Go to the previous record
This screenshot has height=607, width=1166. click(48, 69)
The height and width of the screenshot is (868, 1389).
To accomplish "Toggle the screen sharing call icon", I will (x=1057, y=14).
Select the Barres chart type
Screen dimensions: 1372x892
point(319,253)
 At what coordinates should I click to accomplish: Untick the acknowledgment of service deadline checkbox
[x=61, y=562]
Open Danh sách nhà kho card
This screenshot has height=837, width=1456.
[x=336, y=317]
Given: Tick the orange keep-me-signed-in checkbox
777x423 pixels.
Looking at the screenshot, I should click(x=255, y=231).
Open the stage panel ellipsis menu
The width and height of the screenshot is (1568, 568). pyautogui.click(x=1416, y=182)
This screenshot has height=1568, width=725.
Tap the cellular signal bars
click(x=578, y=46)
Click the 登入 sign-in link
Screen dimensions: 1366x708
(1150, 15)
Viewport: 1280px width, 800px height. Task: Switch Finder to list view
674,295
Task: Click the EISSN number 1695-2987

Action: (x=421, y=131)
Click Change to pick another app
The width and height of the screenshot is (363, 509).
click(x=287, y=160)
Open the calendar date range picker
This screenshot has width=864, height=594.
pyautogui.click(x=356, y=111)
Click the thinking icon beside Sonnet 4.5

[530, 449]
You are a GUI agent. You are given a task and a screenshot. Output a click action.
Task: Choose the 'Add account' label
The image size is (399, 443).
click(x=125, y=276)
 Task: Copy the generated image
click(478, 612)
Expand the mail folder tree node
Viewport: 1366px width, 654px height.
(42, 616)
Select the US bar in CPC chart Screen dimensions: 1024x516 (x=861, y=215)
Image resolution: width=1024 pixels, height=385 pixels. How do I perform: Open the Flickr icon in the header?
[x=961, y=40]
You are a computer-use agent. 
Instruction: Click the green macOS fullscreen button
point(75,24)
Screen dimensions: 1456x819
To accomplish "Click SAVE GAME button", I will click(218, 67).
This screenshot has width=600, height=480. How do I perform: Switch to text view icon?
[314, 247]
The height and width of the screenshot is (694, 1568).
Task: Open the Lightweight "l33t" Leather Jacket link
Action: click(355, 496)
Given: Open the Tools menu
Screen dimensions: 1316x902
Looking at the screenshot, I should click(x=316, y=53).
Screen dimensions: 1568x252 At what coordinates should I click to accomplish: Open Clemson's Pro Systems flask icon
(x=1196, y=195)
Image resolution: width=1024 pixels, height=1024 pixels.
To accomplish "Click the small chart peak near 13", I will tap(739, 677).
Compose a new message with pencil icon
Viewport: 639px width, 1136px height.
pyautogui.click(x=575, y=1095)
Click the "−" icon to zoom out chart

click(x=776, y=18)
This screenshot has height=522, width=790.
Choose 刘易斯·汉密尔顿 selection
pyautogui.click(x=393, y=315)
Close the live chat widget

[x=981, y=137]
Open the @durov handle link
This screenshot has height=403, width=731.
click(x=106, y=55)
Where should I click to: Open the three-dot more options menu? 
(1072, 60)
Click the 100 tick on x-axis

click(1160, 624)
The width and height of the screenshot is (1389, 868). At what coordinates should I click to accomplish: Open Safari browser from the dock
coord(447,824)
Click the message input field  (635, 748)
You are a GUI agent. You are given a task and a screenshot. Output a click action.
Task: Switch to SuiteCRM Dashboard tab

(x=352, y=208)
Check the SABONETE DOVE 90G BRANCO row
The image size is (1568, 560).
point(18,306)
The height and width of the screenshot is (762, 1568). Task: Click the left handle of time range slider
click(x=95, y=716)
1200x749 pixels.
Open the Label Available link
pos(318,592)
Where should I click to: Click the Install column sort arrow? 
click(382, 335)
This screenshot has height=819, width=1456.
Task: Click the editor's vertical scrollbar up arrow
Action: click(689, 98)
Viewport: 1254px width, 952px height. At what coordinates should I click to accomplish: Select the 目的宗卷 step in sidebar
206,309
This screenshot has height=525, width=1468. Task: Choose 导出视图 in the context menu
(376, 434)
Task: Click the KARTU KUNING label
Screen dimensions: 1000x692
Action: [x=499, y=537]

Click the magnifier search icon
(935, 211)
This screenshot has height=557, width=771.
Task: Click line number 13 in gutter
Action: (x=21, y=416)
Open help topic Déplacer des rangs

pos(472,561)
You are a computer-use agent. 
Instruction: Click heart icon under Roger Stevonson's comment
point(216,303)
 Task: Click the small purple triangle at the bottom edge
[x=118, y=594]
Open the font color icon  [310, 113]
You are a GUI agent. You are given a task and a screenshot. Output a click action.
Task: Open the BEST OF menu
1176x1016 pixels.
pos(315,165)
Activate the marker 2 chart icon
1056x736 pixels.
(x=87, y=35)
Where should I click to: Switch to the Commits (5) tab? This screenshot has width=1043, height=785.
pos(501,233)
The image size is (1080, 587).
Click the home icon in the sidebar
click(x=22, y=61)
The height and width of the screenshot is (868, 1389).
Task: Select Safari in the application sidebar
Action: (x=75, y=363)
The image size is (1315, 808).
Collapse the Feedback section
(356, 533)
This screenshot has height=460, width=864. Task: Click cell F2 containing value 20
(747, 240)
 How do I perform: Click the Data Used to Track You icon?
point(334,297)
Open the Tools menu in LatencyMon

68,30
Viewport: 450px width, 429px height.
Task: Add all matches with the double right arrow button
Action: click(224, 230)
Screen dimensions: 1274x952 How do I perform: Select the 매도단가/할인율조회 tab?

━━━━

Format the lines as a JSON list of strings, one string per line and with blank lines omitted, starting with the first line and ending with the line containing "[x=61, y=562]".

[
  "Go to the previous record",
  "This screenshot has height=607, width=1166. click(48, 69)",
  "The height and width of the screenshot is (868, 1389).",
  "To accomplish \"Toggle the screen sharing call icon\", I will (x=1057, y=14).",
  "Select the Barres chart type",
  "Screen dimensions: 1372x892",
  "point(319,253)",
  " At what coordinates should I click to accomplish: Untick the acknowledgment of service deadline checkbox",
  "[x=61, y=562]"
]